FIGURE 3 EXEMPLE DE TRAÇABILITÉ DES BILLONS (billon U - lot 2) AVEC APPOSITION D’UN CODE COULEUR PERMETTANT LE SUIVI DES BILLONS POUR LE SCIAGE (photos FCBA)
Dans le cadre de cette étude, nous avons privilégié le sciage des billons (volume total 3,7 m3) par scie mobile chez ArboSylva (37240 Esves-le-Moutier) en avivés (171 planches) de section nominale de 48 x 119 mm². Tous les billons ont été transformés sur la base d’un débit en noyau pour un rendement matière de 0,59. Le Tremble ne présente pas de difficulté au sciage mais nous préconisons quand même l’apport d’« esses » en plastique (catalogue Zimmer) pour limiter la libération des contraintes de croissance.
Les planches (étape 1, soit 99 planches provenant des arbres des lots 1 et 2, et étape 2, soit 71 planches provenant des arbres du lot 3) ont été séchées au moyen d’une cellule CATHILD à air chaud climatisé disponible au FCBA. Lors de l’étape 1, la conduite de la cellule a été fixée pour limiter les déformations, cela sous-entend un cycle « long ». 12 sondes de prise de mesure de la teneur en eau des bois ont été mises en place pour contrôler la descente du taux d’humidité à la consigne de 18 %. La cellule permet de suivre également l’évaporation de l’eau contenue dans les planches au moyen d’un capteur de force au cours du temps (443 h).
Suite à l’analyse positive de l’étape 1, nous avons décidé de forcer l’évaporation lors du séchage de l’étape 2 par une température de consigne plus forte pour un temps de 318 h. On se rapprochait ainsi de la température de consigne mise en place lors de l’étude peuplier à 70 °C (Robert, 2013). Toutefois, cette température élevée favorise les collapses. Bien que minime, l’étape 2 et plus particulièrement le lot 3 présentent plus de collapses que les deux autres lots séchés lors de l’étape 1. La drasticité du cycle de l’étape 2 (figure 4) est peut-être l’élément déclencheur. Il est à noter que peu de fentes apparaissent à l’issue du séchage.
La limitation des déformations devra intégrer les modes de croissance des arbres et, en particulier, les bois de tension formés sur des arbres inclinés qui peuvent également favoriser la formation de poches d’eau.

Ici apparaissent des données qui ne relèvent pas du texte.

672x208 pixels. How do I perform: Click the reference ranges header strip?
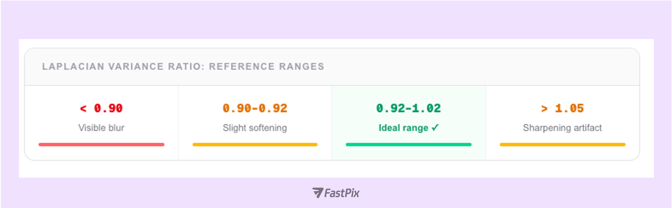coord(332,67)
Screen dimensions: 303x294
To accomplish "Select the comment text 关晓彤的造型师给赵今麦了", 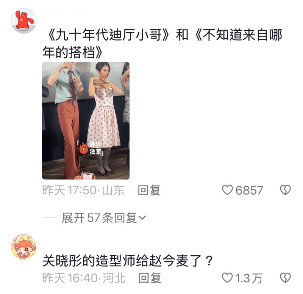I will (128, 261).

FIGURE 4 CYCLE DE SÉCHAGE DU TREMBLE (ÉTAPE 1 & ÉTAPE 2) AU SEIN DU SÉCHOIR FCBA
La perte de poids de la pile est donnée à titre indicatif.
À l’issue du séchage, les planches ont été à nouveau mesurées en termes de déformations, poids et taux d’humidité. Le poids de la charge à sécher passe ainsi de :
— 946 kg à 665 kg (étape 1), soit en moyenne 2,8 kg d’eau évaporé par planche à la fin du cycle ; le taux d’humidité moyen mesuré après séchage est de 18,6 % (CoV = 46 %) pour une consommation électrique par kg d’eau évaporé de 4,2 kWh/kg.

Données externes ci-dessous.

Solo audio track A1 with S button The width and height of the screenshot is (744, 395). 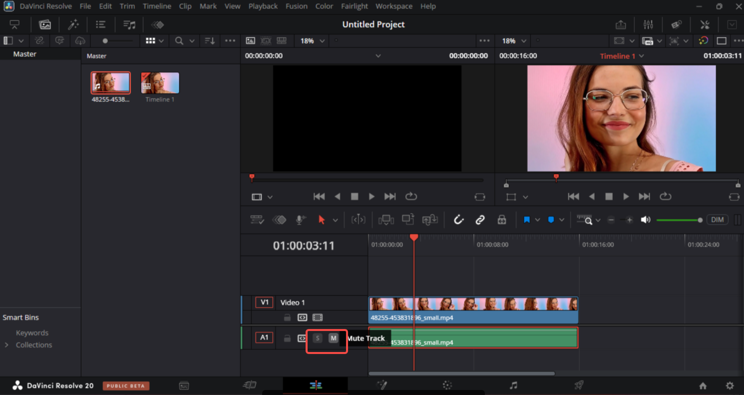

— 674 kg à 430 kg (étape 2), soit en moyenne 3,4 kg d’eau évaporé par planche à la fin du cycle ; le taux d’humidité moyen mesuré après séchage est de 14,8 % (CoV = 28 %). Au taux de 18,5 %, la consommation électrique par kg d’eau évaporé est établie à 5,6 kWh/kg.
Classement des bois de Tremble français en construction
Le marquage CE des bois utilisés dans la construction (EN 14081 – 1) demande une estimation du potentiel mécanique de chaque avivé selon une méthode de tri visuel (cf. NF B 52-001) ou par machine utilisant alors des techniques d’auscultation par contrôle non destructif. Les normes EN 14081 (parties 1 – 4) définissent à la fois le réglage initial de ces machines (corrélation entre paramètres CND et tests destructifs) pour une essence et sur une zone de croissance donnée et le suivi en production.

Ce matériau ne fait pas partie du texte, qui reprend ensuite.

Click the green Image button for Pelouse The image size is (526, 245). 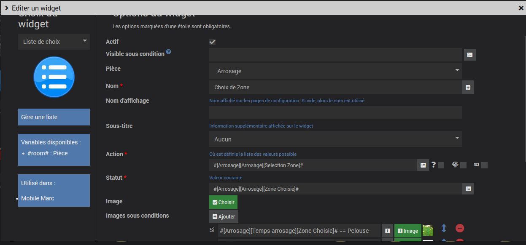pyautogui.click(x=407, y=231)
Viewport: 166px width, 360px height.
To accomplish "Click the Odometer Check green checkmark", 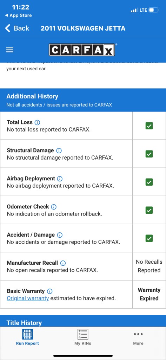I will pyautogui.click(x=149, y=210).
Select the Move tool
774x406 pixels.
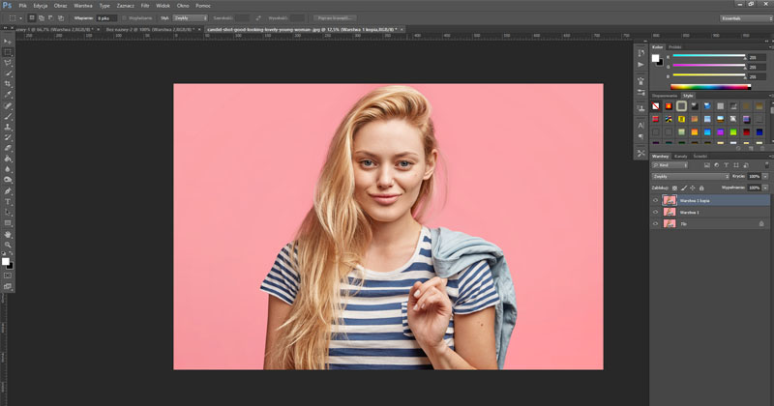[x=8, y=42]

Quelle que soit la méthode, le bois sera classé à partir de la qualification de ses défauts intrinsèques en plusieurs catégories appelées classes de résistance mécanique d’après la norme EN 338. Ces caractéristiques ont été également établies pour les autres matériaux de construction comme le béton et l’acier.
Dans le but d’assigner une classe résistance au lot Tremble, FCBA a déterminé la qualité « mécanique » des sciages par :
— méthode visuelle : les planches de Tremble ne faisant pas l’objet de règle de classement normalisée, il a été retenu d’effectuer le classement conventionnel proposé par la norme NF B 52-001 pour les peupliers ;
— méthode vibratoire avec le matériel portatif MTG de Brookhuis : les mesures du module d’élasticité Edyn et de la masse volumique moyenne permettent d’assigner la classe de résistance au moyen de la régression mise au point lors de l’étude de classement pour la résistance des peupliers par machine.
Enfin, chaque sciage a été sollicité en flexion sur chant (EN 408) pour connaître les performances mécaniques intrinsèques du Tremble. Cette dernière étape nous donnera le potentiel théorique en classe de résistance par un classement optimal. Les essais ont été réalisés sur une machine d’essais verticale pilotée et asservie informatiquement, d’une capacité nominale de 50 kN par vérin. Cette machine est de classe 1, c’est-à-dire que la force est mesurée avec une précision de 1 % sur la mesure. Il est à noter que les planches trop déformées ou trop flacheuses n’ont pas été testées.
FIGURE 5 DISPOSITIF EXPÉRIMENTAL POUR TESTER EN FLEXION LES PLANCHES BOIS CONSTRUCTION
À gauche : Bâti d’essai de flexion 4 points
À droite : Rupture planche N° 2134 (zone de compression en fibre comprimée couplée à une pente de fil en fibre tendue) (photos FCBA)
Afin d’appréhender cette notion de résistance et de pouvoir utiliser les résultats pour pouvoir séparer les sciages en classe de différentes qualités, nous nous proposons d’analyser dans un premier temps les résultats de contrainte à la rupture, de module d’élasticité et de masse volumique obtenus durant les essais de flexion 4 points (tableau II).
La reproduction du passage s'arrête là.